» **SET EXERCISE**: Copy the records word for word, starting with the line that contains "Open the 全息增强版F indicator dropdown arrow" and ending with the last line of the records, and leave the pictures out of your answer.
+--
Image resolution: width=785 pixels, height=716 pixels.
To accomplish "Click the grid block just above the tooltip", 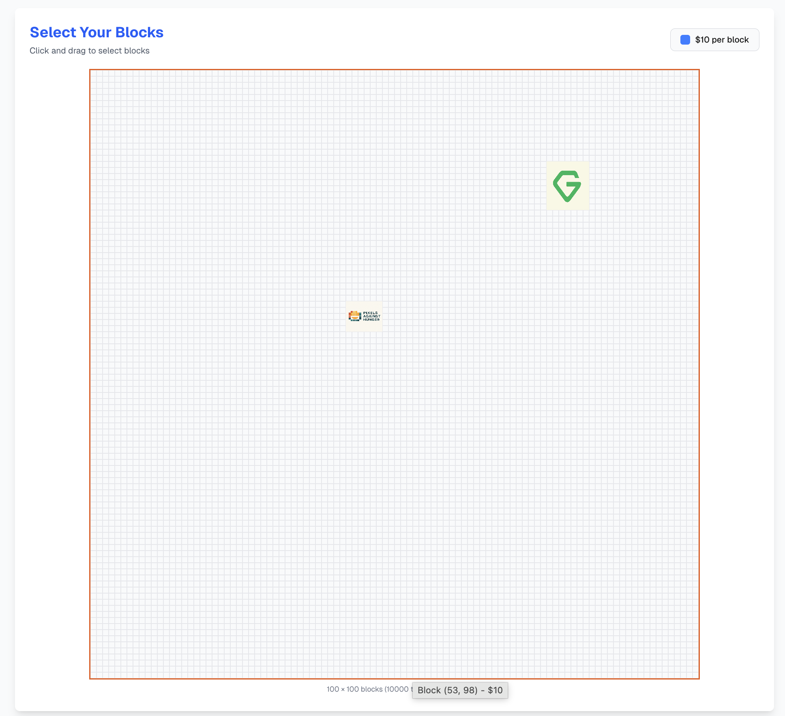I will pos(416,675).
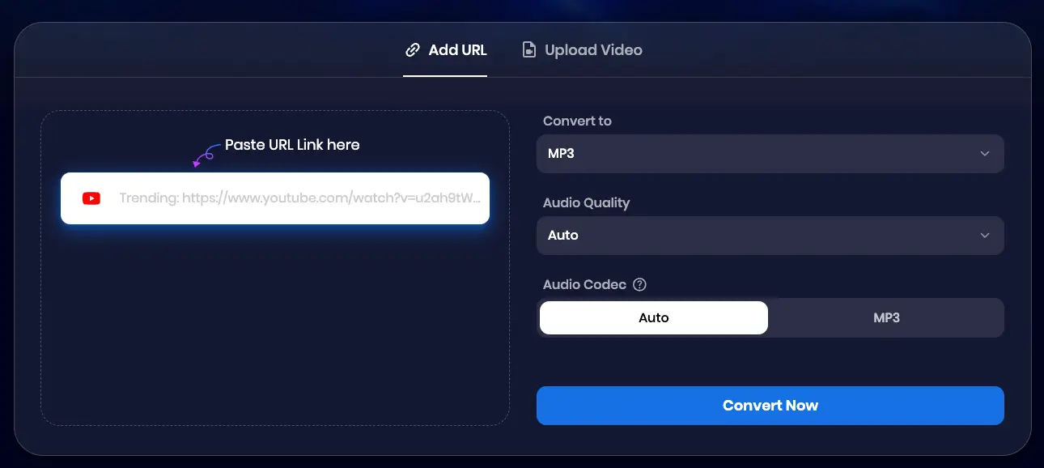Open the Audio Quality dropdown
Viewport: 1044px width, 468px height.
coord(770,236)
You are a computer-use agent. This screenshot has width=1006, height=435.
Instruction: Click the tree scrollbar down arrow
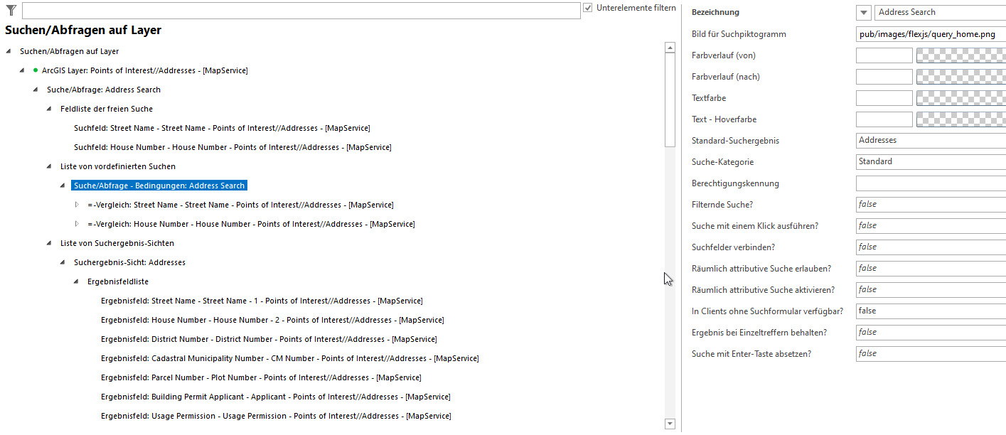669,424
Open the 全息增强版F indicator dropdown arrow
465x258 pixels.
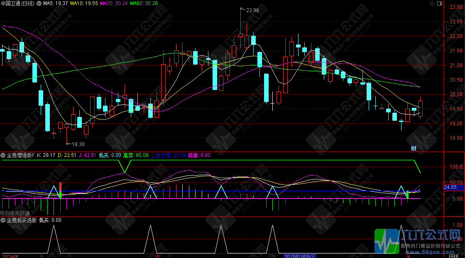(3, 155)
+--
» **THE REPLY**:
Open the 全息增强版F indicator dropdown arrow
465x258 pixels.
(3, 155)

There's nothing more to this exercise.